The development of CVI+ was based on logic and observation. When I first started discretionary trading, I looked for breakouts from congestion ranges. I had a great deal of success with that strategy across a variety of instruments including stocks, commodities and currencies. I wasn’t looking at bases in the classical IBD sense, often i was simply looking at 2-3 week congestion periods regardless of where they occured within the 52-week range. I had no idea what backtests were at the time, and I simply traded this way because I read that a lot of traders had success doing it.

Fast-forward years later as a quant, and  system developer one of the most pressing problems of the day is to determine whether a given move will mean-revert or follow through. After developing the DV2 and other mean-reversion indicators, I wanted to figure out when they would be less likely to work. Even though I trade primarily using computers, and no longer look at charts, I noticed upon reviewing some losing trades that they occured under some of the same conditions under which I would have taken an opposite position as a discretionary trader. That is, in recent times I was often fading tight breakouts from congestion ranges. So I decided to create an indicator that captured such a setup.
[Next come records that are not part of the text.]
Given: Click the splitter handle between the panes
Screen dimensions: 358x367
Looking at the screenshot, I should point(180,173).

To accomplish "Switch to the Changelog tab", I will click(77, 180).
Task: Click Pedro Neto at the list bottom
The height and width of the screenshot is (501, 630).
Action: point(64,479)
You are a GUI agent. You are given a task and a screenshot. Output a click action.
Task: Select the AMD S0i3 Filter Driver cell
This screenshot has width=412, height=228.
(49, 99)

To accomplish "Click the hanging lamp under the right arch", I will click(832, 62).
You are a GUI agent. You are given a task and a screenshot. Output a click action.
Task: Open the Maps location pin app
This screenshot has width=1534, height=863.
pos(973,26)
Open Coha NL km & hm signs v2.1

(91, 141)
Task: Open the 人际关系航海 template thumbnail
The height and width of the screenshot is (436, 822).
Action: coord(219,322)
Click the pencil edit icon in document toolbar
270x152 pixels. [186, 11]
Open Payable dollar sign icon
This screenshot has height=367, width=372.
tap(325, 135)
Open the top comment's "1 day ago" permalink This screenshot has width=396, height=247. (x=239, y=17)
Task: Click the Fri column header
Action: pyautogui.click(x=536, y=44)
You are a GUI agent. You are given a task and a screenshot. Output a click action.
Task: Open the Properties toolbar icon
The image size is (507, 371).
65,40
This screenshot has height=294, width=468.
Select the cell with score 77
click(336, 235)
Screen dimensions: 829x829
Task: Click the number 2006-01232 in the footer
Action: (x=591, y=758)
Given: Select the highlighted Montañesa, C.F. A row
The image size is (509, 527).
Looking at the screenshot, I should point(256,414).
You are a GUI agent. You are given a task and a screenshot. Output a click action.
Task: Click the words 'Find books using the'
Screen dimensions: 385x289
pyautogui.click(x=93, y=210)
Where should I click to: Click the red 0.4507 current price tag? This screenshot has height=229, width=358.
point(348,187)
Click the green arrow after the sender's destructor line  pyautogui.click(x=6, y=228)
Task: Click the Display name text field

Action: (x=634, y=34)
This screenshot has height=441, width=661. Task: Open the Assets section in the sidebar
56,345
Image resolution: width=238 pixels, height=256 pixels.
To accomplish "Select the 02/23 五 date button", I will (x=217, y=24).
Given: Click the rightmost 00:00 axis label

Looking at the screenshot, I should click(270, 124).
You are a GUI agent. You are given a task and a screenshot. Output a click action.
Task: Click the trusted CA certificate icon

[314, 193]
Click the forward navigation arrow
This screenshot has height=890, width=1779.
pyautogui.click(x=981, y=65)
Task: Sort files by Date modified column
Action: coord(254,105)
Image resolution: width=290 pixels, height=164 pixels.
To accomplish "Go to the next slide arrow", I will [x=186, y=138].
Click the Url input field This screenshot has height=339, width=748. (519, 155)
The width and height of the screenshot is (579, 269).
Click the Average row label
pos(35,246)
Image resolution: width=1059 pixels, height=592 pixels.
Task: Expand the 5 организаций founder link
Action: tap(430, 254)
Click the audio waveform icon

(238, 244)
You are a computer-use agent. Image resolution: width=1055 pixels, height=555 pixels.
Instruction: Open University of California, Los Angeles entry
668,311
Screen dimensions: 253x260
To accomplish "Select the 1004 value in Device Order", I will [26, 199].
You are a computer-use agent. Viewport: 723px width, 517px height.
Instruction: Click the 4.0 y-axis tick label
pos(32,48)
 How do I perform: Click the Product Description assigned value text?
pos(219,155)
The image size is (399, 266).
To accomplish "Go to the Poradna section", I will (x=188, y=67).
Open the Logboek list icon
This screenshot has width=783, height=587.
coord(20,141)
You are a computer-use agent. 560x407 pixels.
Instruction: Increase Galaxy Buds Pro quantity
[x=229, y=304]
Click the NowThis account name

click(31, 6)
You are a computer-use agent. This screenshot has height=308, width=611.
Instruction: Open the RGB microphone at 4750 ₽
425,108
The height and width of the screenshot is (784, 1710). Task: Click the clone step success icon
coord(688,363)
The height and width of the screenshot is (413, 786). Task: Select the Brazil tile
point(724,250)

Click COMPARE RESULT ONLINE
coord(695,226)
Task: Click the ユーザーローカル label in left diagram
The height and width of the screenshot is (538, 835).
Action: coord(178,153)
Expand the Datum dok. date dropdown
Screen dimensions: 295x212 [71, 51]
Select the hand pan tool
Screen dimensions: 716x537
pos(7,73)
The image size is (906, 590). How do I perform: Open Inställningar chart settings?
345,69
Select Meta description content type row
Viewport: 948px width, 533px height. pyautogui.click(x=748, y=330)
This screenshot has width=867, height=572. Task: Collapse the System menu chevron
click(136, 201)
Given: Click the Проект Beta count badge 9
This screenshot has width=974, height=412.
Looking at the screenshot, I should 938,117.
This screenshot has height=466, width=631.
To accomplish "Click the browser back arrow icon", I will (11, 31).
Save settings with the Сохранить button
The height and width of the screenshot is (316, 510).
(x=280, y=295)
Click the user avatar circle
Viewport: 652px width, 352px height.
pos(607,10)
Here are the two major concepts that I wanted to incorporate:

1) 10-day volatility including intraday ranges

2) some sort of breakout via the open vs yesterday’s close, the close today vs yesterday’s high or the close vs yesterday’s close

While the calculation is proprietary, as a guideline you would normalize the volatility from 0 to 1 and subtract that number from one and average it with a normalized measure of the breakout . The resulting indicator CVI+ranges from 0 to 1 with levels above .5 indicating expected trending behavior on the long side, and levels below .5 indicating expected mean-reverting behaviour. Testing this indicator across a variety of instruments including stocks, commodities, currencies and indices, shows that it is robust, and does in fact differentiate trending from countertrend behaviour. I will present some results shortly.